Distraída mirando el móvil, la mujer de tez pálida y melena dorada obviaba
las vistas de los ventanales, como si se tratara de un inerte trampantojo. Ella
con su estiloso vestido color camel parecía salida de una película de los años
30. Quizá era por el vuelo de su falda o, también, por el recatado escote que
vestían las curvas de aquella convulsa década. O quizá era la incidencia
del tungsteno sobre su perfil, pero guardaba un asombroso parecido con Ann
Darrow.
Ella parecía nerviosa, como esperando a alguien que no acababa de llegar.

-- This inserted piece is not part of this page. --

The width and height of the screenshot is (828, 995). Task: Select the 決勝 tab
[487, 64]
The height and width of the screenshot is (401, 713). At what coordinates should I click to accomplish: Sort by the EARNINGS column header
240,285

De hecho, su oscilante vaivén materializaba sus nervios, haciéndole retroceder
unos centímetros hasta toparse con una mano descomunal a su espalda.
Accidentalmente quedó encajada entre aquellos dedos, mientras era observada
tras los cristales por los ojos curiosos de aquel voyeur improvisado. Al
intentar zafarse de la trampa tocó la peluda extremidad y el miedo se hizo
patente en sus asustados ojos, que acabaron por cruzarse con los de él. Se le
cortó la respiración unos segundos, pero aguantó sin gritar. Tan solo lo que
tardó en coger aire para convertirlo en un magnífico alarido. A 80 pisos bajo
sus pies sintieron su miedo y, unas décimas de segundo después, también sus
carcajadas. Y las de todos los turistas de la planta. Aquella rubia despistada
se había topado con King Kong. Más bien con una recreación para disfrute y, por
lo visto, susto de los visitantes del icónico monumento neoyorquino.
Y así un hombre cualquiera disfruta de los escenarios de película que
construyen la ciudad que roza las estrellas desde sus azoteas.